The rise of DevOps
The rise of cloud computing since mid-2000 has been spectacular. Hardly a month goes by without the three hyperscalers (Amazon Web Services (AWS), Azure, and Google Cloud) announcing the opening of a new data center region. Cloud computing—in particular, public cloud—offers an incredible array of technologies at a nearly infinite scale. This has led to a new way of deploying and operating IT. DevOps combines two areas that were traditionally distinct phases in software development—development and operations. DevOps aims to deliver software at a much faster pace than the traditional Waterfall model was able to. By combining historically distinct phases and teams, DevOps methodology can deliver software much more rapidly and with higher quality than traditional software methodology.
One key aspect of DevOps is automation. Combining several separate tools into a pipeline, we can deliver software from development to production with minimal human intervention. This concept of continuous integration and continuous delivery, usually referred to as CI/CD, integrates managing source code, provisioning the IT infrastructure, compiling (if necessary), packaging, testing, and deploying into a pipeline. A CI/CD pipeline requires automation at every step to execute efficiently.
Infrastructure as Code
Automating the provisioning of the IT infrastructure is a key component of a CI/CD pipeline and is known as IaC. In traditional on-prem computing, servers and networking infrastructure provision was a long-drawn and manual process. It started with ordering IT hardware, the physical setup of the hardware, and configuration, such as installing the operating system and configuring the network infrastructure. This process would often take weeks or months. Virtualization somewhat helped the process, but the provisioning of the infrastructure would generally still fall onto a separate team before developers could start deploying the fruit of their labor into a test environment, much less a production one.
The rise of cloud computing shortened this process from months to days and even hours. Infrastructure can now be provisioned through a graphical user interface (GUI) known as the web console. Initially, this was a straightforward process as the number of services and configuration options were manageable. However, as more services became available and the configuration options increased exponentially, provisioning networks, servers, databases, and other managed services became tedious and error-prone.

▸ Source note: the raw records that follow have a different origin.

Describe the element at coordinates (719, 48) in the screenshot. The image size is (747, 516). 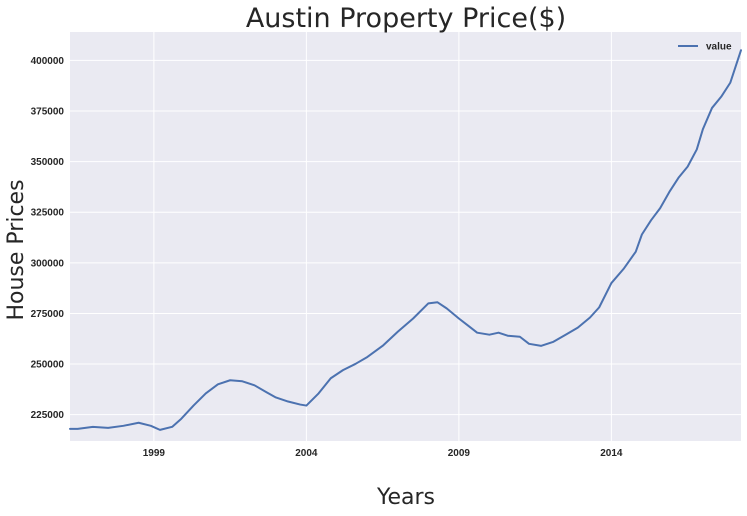
I see `legend-label: value` at that location.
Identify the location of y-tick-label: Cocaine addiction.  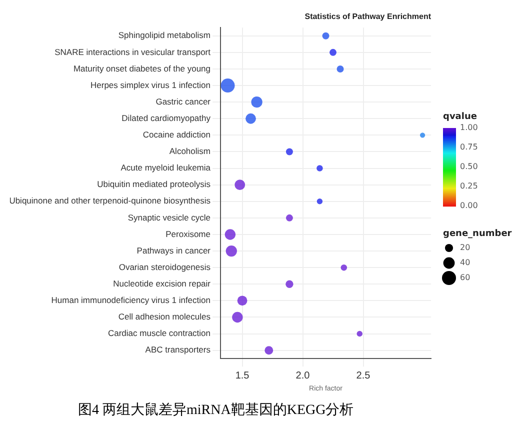
(176, 135).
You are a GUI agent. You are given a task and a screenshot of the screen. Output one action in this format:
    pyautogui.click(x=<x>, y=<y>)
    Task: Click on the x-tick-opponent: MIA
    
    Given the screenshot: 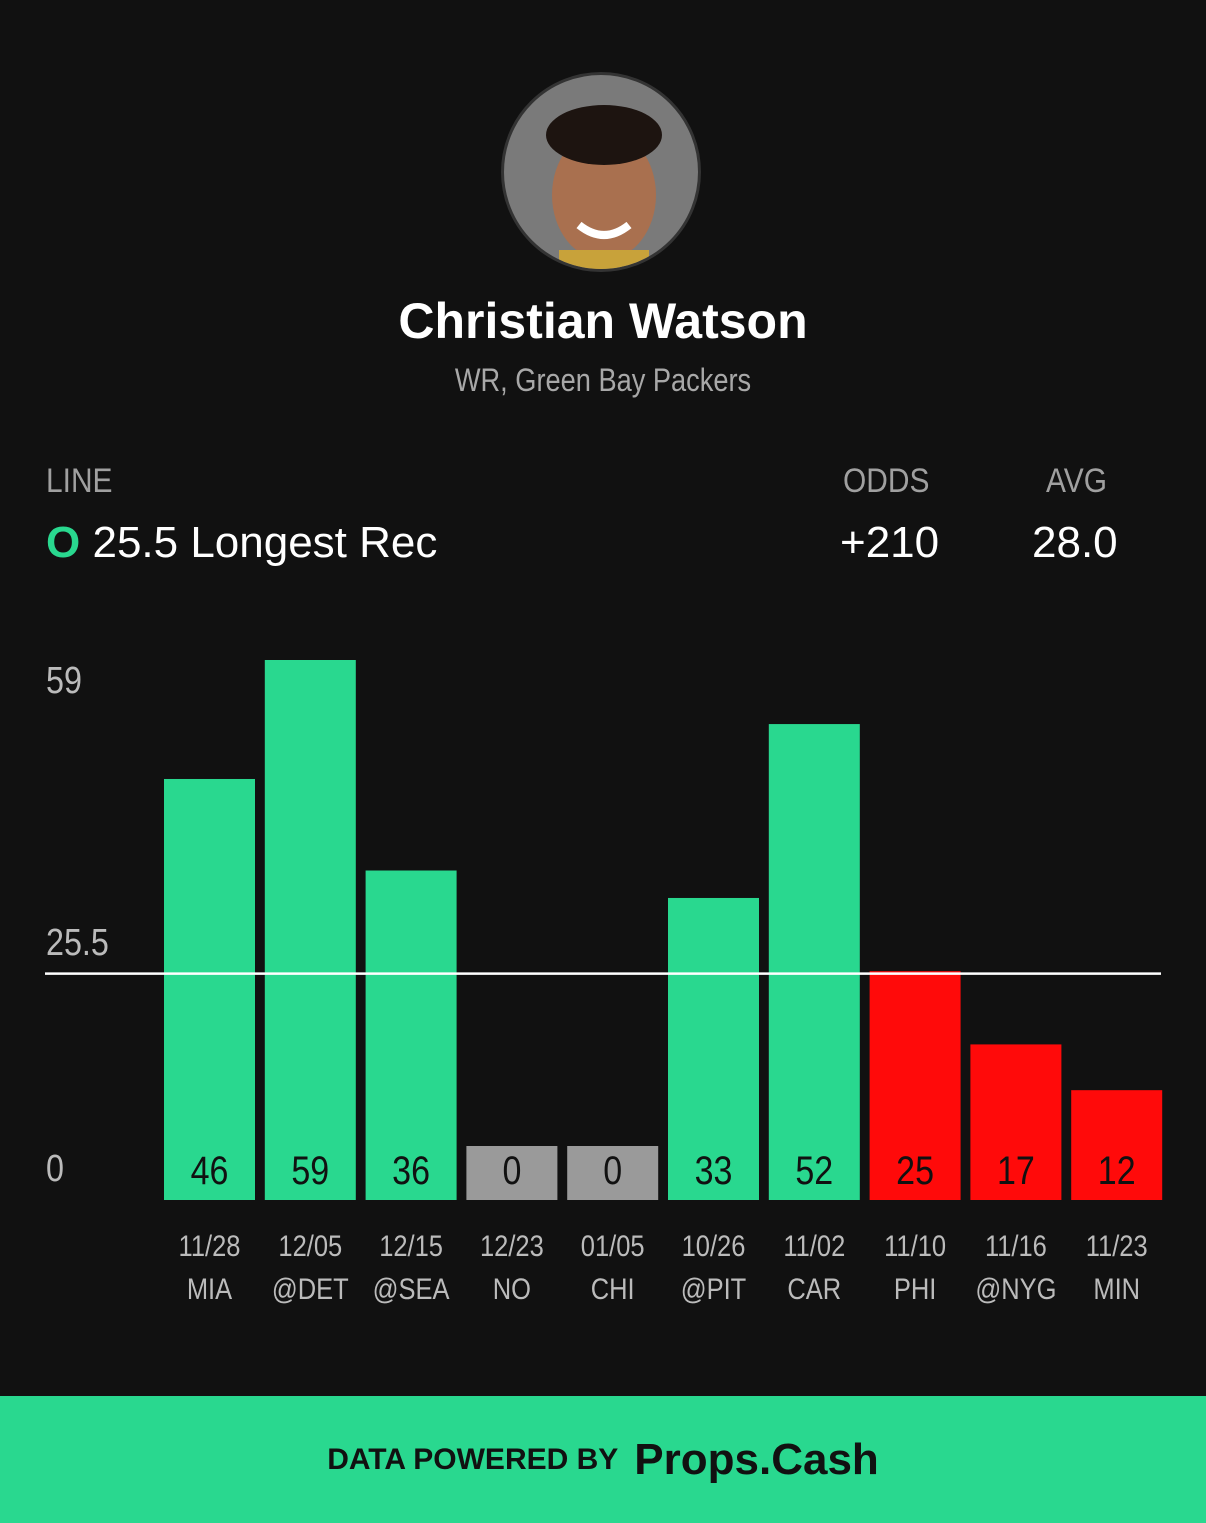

A key objective in DevOps is to have essentially identical environments. That is, the development, test, and production environments should be the same except for some minor configuration changes; for example, the database in development and production should be identical except for the number of CPUs and the size of memory.
However, configuring complex environments using the web console is tedious and error prone. Using what is sometimes derided as ClickOps, the provisioning of even a medium-complex environment requires hundreds, if not thousands, of user interactions or clicks.
Using a CLI can help with configuring multiple environments. One can develop scripts that combine multiple CLI commands into a single executable. However, managing and making changes is next to impossible using a CLI.
Enter IaC. IaC is the provisioning of infrastructure using code rather than a web console or a CLI. For example, you can write code to achieve the same step instead of using the web console and going through several manual steps to provision a server. For example, the main.tf
file featured in this chapter shows the configuration of a server with the Debian operating system. The server, called cloudshell
, is an e2-micro
instance placed in the us-central1-a
region.
Once you have the code, you can reuse it repeatedly. That is, you can deploy many servers with minimal or no change. Since, it is regular code, you can use version control and source code revision systems to manage your code. This facilitates effective teamwork.
Furthermore, IaC can be integrated into a CI/CD pipeline, including testing and validation. That is, you can validate and test the provisioning of servers before they are deployed. Thus, you can provision complex infrastructure involving hundreds of servers, complex networking, and multiple services within minutes rather than days or weeks. Ultimately, this makes the software development release process faster and more secure, which is precisely the objective of DevOps.
A CI/CD pipeline includes many steps besides IaC. One of the steps is configuration management, which includes configuring servers such as installing updates, libraries, and code. Ansible, Puppet, and Chef are common configuration management tools. Some overlap exists between configuration management tools and IaC tools. Configuration management tools can provision some infrastructure, while IaC tools perform some configuration tasks. However, infrastructure provisioning and configuration management should generally be considered two separate steps better served by different tools.
Terraform
Terraform has become the most popular IaC tool in recent years. While each cloud platform has its proprietary IaC tool (AWS has CloudFormation, Azure has Azure Resource Manager, and Google Cloud has Deployment Manager), Terraform is unique in that it is platform agnostic. You can use Terraform to provision infrastructure in any cloud provider and for many other platforms such as vSphere and Google Workspace.
As you will see, Terraform is easy to learn and provides a straightforward workflow that can be easily incorporated into any CI tool. Terraform is open source and has developed an active community with its own ecosystem. Community members have developed tools that help you write Terraform code more effectively; we cover some of them in this book.